The G.711 codec, the standard for classic telephony, adds its own compression artefacts. VoIP calls tend to be more favourable — wideband VoIP transmits the 50-7,000 Hz band, which significantly improves conditions for automatic transcription.

Practical impact: with standard telephone quality, transcription error rate (WER — Word Error Rate) is typically several percentage points higher than for full-quality recordings. Models specialized for telephone audio or approaches combining multiple models partially compensate for this disadvantage.

Stereo Recordings: Agent and Customer on Separate Channels

A major advantage of call centre recordings is their structure: standard practice is to save each speaker on a separate channel — agent on the left, customer on the right. The result is a stereo WAV file or two mono tracks.

For transcription, this means diarization (speaker identification) is trivial. Simply transcribe each channel separately and merge the results with timestamps — without the need for complex algorithmic separation of overlapping voices. If only a mono mix is available, the situation is more complex and diarization requires standard methods with higher error rates.

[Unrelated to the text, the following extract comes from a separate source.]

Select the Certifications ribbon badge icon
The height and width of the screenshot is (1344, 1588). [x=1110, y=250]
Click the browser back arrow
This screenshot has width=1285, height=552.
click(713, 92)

Volume as the Main Challenge

Large call centres process thousands of calls daily, with average call duration ranging from three to eight minutes. Manual transcription at this volume is economically unfeasible — automation here is not a luxury but a prerequisite for the entire process to function. The pipeline typically looks like this: the recording is completed, the recording platform sends a webhook, the transcription system processes the file, and the result is saved or forwarded to an analytics tool.


Legal Requirements: What Is Mandatory and Why

MiFID II for the Financial Sector

The MiFID II Directive (Markets in Financial Instruments Directive II) requires investment firms and banks to record and archive telephone calls related to investment advice and trading. Records must be retained for a minimum of five years, for certain regulated entities up to seven years. While transcription is not explicitly mandatory in every case, in practice it significantly facilitates auditability: searching text is orders of magnitude faster than listening to hundreds of hours of recordings.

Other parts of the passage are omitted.